◆ **PROBLEM REQUIREMENTS**
In the items between the lines holding "You are a computer-use agent. 745x786 pixels." and "pos(265,437)", inclusive, replace "Instruction" with "Command" and reproduce those lines with no other change.
↓↓↓
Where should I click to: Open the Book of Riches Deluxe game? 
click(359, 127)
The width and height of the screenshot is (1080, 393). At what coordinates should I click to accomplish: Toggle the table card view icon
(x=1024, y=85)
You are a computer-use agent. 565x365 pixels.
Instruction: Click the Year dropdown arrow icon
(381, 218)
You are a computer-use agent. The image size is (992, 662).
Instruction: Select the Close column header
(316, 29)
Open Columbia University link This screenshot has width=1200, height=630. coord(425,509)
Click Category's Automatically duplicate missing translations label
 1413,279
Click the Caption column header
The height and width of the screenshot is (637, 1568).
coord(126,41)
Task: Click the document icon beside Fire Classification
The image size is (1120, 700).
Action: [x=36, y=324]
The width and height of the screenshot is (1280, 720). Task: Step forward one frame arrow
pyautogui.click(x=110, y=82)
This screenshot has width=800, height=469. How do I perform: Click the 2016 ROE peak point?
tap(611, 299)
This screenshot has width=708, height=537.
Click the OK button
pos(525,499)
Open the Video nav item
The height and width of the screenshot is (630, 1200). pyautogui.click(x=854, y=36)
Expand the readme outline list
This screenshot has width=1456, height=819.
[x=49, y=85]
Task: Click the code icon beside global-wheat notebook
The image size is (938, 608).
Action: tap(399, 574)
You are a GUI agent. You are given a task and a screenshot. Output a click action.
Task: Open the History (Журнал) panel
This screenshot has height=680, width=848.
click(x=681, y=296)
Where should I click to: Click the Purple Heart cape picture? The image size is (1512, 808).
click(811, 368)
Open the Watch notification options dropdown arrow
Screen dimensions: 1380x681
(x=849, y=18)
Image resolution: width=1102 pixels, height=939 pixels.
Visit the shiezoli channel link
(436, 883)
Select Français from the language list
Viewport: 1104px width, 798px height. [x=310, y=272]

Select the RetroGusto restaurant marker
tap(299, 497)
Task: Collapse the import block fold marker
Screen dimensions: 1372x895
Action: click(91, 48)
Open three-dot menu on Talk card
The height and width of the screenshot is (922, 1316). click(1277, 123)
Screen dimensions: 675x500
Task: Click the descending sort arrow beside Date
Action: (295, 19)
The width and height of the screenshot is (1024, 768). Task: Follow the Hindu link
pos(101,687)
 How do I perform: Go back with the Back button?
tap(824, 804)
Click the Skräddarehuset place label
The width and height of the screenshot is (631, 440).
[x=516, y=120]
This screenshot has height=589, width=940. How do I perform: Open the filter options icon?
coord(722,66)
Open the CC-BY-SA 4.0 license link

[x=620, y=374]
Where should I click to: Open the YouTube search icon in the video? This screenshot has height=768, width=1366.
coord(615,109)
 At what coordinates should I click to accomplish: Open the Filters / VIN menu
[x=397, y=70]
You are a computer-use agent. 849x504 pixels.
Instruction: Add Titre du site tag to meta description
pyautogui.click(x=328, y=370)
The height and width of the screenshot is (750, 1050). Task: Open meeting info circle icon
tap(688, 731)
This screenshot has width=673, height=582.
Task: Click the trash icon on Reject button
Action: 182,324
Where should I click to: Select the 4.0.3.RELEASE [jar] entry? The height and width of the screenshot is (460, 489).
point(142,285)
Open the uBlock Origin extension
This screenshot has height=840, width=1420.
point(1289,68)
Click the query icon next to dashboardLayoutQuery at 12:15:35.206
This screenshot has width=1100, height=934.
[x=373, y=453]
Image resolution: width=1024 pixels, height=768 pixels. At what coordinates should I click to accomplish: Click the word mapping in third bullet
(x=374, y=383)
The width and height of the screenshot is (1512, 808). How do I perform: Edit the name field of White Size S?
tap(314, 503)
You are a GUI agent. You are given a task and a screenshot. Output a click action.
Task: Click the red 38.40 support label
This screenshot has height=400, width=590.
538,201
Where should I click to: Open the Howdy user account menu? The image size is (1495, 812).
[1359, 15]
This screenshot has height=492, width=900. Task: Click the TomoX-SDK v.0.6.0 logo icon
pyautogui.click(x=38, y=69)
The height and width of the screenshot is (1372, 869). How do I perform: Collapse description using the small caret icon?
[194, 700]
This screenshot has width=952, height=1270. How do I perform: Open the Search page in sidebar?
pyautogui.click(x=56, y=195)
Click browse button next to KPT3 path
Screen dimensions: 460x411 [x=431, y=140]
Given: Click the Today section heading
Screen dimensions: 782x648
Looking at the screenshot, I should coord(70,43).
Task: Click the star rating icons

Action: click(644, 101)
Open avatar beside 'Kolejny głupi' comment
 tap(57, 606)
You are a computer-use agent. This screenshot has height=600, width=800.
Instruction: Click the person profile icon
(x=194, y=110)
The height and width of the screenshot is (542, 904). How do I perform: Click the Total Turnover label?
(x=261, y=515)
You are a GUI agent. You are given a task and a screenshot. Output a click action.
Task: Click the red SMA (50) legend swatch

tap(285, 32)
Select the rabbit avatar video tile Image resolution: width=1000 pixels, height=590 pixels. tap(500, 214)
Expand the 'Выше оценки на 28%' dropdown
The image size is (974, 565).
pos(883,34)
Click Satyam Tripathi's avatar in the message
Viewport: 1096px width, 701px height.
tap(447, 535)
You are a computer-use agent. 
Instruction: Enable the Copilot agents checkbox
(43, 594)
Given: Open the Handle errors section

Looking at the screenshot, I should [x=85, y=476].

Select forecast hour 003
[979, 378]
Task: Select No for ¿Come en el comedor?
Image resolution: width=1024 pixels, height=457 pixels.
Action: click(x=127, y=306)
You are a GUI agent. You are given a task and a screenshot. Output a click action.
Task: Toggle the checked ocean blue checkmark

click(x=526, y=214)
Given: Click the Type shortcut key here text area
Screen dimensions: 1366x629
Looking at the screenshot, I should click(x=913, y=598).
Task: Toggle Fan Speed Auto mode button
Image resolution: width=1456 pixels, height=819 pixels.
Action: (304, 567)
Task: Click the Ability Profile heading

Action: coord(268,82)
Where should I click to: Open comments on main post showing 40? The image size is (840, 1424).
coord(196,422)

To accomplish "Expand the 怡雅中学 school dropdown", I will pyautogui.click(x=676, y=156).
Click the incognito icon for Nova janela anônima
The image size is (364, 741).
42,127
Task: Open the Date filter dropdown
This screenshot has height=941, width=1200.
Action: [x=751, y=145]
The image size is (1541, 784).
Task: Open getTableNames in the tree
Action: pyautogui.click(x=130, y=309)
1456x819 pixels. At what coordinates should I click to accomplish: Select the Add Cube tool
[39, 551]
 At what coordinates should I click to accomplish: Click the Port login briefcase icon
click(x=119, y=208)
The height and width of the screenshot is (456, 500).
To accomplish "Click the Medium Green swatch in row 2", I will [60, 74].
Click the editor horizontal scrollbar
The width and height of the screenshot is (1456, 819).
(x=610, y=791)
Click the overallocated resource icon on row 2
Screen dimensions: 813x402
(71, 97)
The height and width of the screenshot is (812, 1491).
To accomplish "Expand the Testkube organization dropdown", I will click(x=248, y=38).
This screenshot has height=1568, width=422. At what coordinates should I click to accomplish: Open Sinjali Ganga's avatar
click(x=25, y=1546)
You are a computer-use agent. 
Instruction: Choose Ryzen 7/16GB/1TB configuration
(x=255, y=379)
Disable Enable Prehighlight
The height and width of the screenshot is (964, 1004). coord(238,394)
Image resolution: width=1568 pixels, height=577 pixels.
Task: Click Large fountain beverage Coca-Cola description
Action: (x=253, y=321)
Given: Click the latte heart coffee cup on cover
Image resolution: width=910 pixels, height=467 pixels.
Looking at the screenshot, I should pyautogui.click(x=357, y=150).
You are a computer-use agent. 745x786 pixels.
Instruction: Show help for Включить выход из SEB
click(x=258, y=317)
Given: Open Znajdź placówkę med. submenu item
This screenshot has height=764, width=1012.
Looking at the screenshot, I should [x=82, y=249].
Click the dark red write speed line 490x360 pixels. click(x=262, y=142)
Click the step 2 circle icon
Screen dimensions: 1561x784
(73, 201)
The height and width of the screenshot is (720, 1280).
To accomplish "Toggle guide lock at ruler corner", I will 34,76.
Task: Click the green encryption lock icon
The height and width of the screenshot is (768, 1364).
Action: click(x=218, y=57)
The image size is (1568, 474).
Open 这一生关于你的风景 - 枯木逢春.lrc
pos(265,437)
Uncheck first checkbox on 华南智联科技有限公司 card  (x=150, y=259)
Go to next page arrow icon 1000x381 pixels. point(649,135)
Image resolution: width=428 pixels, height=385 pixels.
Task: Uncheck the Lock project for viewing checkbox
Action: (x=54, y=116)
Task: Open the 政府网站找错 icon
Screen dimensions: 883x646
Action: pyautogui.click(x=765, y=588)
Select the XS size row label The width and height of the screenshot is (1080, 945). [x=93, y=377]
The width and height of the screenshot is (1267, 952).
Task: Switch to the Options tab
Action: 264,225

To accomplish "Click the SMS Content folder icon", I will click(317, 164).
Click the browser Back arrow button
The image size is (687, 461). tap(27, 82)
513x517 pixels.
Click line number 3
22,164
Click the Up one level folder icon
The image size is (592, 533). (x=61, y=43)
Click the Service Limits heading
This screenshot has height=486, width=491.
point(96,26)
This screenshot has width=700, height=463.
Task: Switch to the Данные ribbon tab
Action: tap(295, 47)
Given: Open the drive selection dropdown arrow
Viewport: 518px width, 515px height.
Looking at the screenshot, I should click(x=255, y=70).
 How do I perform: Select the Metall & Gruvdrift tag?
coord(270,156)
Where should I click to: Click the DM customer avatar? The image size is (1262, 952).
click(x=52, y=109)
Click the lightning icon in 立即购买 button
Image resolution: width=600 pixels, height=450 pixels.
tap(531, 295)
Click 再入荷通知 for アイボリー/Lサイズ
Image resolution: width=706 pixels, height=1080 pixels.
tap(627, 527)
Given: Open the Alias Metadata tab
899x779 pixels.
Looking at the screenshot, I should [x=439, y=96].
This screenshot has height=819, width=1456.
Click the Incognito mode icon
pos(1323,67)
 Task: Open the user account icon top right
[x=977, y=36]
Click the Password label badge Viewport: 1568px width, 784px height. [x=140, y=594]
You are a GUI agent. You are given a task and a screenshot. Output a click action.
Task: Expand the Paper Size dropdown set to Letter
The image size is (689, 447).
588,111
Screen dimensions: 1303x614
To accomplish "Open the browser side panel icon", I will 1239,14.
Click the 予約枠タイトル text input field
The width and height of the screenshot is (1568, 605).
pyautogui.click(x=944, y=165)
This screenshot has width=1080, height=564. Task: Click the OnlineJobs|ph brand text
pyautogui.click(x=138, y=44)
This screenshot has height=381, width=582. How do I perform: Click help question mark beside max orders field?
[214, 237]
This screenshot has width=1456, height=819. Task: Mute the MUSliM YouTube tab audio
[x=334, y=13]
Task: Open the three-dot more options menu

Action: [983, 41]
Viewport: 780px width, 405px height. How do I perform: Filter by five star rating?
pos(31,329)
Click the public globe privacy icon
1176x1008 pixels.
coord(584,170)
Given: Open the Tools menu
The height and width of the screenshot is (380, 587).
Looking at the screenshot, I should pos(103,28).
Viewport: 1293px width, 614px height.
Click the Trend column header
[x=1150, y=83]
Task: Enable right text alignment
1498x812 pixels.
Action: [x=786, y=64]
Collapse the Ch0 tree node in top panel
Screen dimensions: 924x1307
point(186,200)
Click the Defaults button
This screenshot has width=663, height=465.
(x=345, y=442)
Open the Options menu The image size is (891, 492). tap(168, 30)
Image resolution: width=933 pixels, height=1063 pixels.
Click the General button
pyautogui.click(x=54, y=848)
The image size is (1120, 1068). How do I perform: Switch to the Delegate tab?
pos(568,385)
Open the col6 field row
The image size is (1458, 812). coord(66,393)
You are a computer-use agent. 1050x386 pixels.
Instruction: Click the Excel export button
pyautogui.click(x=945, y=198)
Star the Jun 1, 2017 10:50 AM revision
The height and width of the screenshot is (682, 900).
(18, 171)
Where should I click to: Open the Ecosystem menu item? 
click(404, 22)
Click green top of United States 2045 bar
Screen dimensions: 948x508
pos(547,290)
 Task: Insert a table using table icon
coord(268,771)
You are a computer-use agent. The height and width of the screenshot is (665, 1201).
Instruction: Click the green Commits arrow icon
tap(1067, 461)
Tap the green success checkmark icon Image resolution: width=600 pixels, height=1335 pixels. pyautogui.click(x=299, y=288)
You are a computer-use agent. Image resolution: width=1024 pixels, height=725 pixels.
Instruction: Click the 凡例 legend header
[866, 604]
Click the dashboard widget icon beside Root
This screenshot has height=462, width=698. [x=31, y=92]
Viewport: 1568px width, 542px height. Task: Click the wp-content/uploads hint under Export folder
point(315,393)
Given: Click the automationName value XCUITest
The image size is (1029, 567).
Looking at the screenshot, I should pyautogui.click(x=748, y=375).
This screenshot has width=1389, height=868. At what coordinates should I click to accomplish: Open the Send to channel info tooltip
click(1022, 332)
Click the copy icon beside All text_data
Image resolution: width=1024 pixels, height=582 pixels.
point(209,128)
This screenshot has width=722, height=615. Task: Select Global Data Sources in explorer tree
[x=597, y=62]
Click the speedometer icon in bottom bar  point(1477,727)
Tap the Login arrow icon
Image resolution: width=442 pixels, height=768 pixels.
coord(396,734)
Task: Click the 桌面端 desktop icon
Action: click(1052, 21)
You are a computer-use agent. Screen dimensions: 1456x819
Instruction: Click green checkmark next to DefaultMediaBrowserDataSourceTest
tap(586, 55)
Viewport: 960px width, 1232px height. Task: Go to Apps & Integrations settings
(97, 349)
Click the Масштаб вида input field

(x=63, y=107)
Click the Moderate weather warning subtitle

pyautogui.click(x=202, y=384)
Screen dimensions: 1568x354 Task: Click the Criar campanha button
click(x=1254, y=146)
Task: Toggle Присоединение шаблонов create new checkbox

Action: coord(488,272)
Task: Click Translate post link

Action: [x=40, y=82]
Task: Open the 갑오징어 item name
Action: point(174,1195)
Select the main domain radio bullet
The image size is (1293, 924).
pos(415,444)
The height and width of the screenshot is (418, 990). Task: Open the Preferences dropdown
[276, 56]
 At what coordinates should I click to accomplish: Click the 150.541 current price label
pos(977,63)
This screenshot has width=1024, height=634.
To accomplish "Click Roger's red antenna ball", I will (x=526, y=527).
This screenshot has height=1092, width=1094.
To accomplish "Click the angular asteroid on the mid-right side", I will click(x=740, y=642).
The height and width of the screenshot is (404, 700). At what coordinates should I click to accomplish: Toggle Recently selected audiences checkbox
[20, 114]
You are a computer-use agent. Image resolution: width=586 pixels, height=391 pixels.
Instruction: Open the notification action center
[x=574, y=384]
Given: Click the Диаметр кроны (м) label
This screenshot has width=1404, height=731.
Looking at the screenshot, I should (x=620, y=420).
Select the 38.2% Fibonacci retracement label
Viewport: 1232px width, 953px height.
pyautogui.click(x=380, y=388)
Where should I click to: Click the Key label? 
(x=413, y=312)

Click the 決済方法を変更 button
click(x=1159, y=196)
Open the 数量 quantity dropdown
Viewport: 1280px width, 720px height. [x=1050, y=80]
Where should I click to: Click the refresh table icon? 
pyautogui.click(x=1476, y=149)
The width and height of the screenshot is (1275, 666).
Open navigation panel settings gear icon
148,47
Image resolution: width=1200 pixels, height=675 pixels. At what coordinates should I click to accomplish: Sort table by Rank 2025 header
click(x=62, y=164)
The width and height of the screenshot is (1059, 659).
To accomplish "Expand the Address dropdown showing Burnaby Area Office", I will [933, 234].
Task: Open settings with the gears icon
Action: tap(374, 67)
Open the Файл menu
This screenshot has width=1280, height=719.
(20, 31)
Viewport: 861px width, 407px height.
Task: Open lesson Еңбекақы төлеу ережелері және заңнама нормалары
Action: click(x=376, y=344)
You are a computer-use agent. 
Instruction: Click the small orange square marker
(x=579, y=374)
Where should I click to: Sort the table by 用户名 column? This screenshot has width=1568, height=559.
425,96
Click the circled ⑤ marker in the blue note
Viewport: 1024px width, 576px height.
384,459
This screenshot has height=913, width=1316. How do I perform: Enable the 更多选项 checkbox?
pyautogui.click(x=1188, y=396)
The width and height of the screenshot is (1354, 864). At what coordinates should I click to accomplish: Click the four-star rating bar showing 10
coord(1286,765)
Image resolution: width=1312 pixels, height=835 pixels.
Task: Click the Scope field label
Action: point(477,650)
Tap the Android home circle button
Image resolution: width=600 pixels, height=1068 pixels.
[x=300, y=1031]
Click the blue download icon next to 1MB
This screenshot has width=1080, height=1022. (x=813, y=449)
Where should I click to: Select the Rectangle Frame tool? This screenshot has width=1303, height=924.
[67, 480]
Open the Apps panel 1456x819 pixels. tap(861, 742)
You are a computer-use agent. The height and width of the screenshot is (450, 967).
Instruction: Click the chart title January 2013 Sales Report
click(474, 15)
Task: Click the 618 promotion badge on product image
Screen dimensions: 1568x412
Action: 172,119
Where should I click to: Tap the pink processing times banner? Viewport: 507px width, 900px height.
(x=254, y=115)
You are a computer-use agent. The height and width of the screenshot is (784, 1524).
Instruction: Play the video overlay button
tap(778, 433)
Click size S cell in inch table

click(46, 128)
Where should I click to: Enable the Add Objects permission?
↑↑↑
◆ **FINAL ANSWER**
You are a computer-use agent. 745x786 pixels.
Command: Show help for Включить выход из SEB
click(x=258, y=317)
Given: Open Znajdź placówkę med. submenu item
This screenshot has height=764, width=1012.
Looking at the screenshot, I should [x=82, y=249].
Click the dark red write speed line 490x360 pixels. click(x=262, y=142)
Click the step 2 circle icon
Screen dimensions: 1561x784
(73, 201)
The height and width of the screenshot is (720, 1280).
To accomplish "Toggle guide lock at ruler corner", I will 34,76.
Task: Click the green encryption lock icon
The height and width of the screenshot is (768, 1364).
Action: click(x=218, y=57)
The image size is (1568, 474).
Open 这一生关于你的风景 - 枯木逢春.lrc
pos(265,437)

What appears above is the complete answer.